近期由于技术演进,对Openshift4.6的应用做了服务网格的新增,新增完以后发现原先程序通过log4j的syslog发送到Graylog的日志竟然消失了。
经过多次的抓包以及测试之后发现,原因是pod在启动的时候,log4j加载graylog域名时解析失败,因为pod的启动网络已经被istio托管,但是此时istio的sidecar并未启动完成,导致出集群的流量无法被识别。

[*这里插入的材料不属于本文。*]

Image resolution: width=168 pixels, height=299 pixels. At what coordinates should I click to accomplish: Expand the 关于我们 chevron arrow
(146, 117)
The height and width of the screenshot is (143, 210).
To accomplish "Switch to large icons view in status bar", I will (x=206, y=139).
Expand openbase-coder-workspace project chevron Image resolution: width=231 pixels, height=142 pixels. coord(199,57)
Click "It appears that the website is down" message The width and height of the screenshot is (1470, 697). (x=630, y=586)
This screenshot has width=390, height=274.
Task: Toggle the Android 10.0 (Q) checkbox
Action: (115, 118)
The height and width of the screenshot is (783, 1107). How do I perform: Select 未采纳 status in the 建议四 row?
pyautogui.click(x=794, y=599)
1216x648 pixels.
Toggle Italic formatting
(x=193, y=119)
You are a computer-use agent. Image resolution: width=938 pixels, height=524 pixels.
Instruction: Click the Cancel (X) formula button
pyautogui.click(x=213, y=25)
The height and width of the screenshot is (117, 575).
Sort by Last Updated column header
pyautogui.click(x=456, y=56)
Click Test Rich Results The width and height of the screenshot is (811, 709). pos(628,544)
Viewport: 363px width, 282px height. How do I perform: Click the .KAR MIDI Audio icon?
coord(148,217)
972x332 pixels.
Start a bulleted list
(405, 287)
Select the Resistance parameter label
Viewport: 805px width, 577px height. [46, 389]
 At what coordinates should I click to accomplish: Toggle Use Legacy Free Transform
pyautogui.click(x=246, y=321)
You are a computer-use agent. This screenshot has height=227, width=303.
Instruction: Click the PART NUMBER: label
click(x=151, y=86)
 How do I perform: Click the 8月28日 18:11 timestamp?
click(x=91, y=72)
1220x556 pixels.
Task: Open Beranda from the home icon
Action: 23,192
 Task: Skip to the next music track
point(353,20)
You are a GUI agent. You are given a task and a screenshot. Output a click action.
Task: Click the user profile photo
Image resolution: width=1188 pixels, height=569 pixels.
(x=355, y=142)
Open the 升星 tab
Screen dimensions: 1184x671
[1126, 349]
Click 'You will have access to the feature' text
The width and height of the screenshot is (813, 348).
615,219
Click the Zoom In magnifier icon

确认原因之后,就是解决pod和sidecar启动顺序的问题了,有两种解决方式:
第一种,为pod添加postStart,监听sidecar的启动是否完成
lifecycle:
postStart:
httpGet:
path: /healthz/ready
port: 15020
这种方式需要侵入deployment的配置,不是很友好
第二种,从istio1.7开始,社区增加了
holdApplicationUntilProxyStarts特性,来解决此问题,这种方案侵入性更低,也更友好。
在mesh域上,即全局上设置,通过如下设置:
apiVersion: install.istio.io/v1alpha2
kind: IstioOperator
spec:
meshConfig:
defaultConfig:
holdApplicationUntilProxyStarts: true
在Pod级别上,通过如下设置:
annotations:
proxy.istio.io/config: '{ "holdApplicationUntilProxyStarts": true }'
启用该特性,可以在Pod的容器列表的开头注入 proxy 容器,并将其配置为阻止所有其他容器的开始启动,直到 proxy 容器 就绪为止。
一般的服务型pod不需要关注sidecar的启动顺序,有特殊要求的可以使用以上方式处理。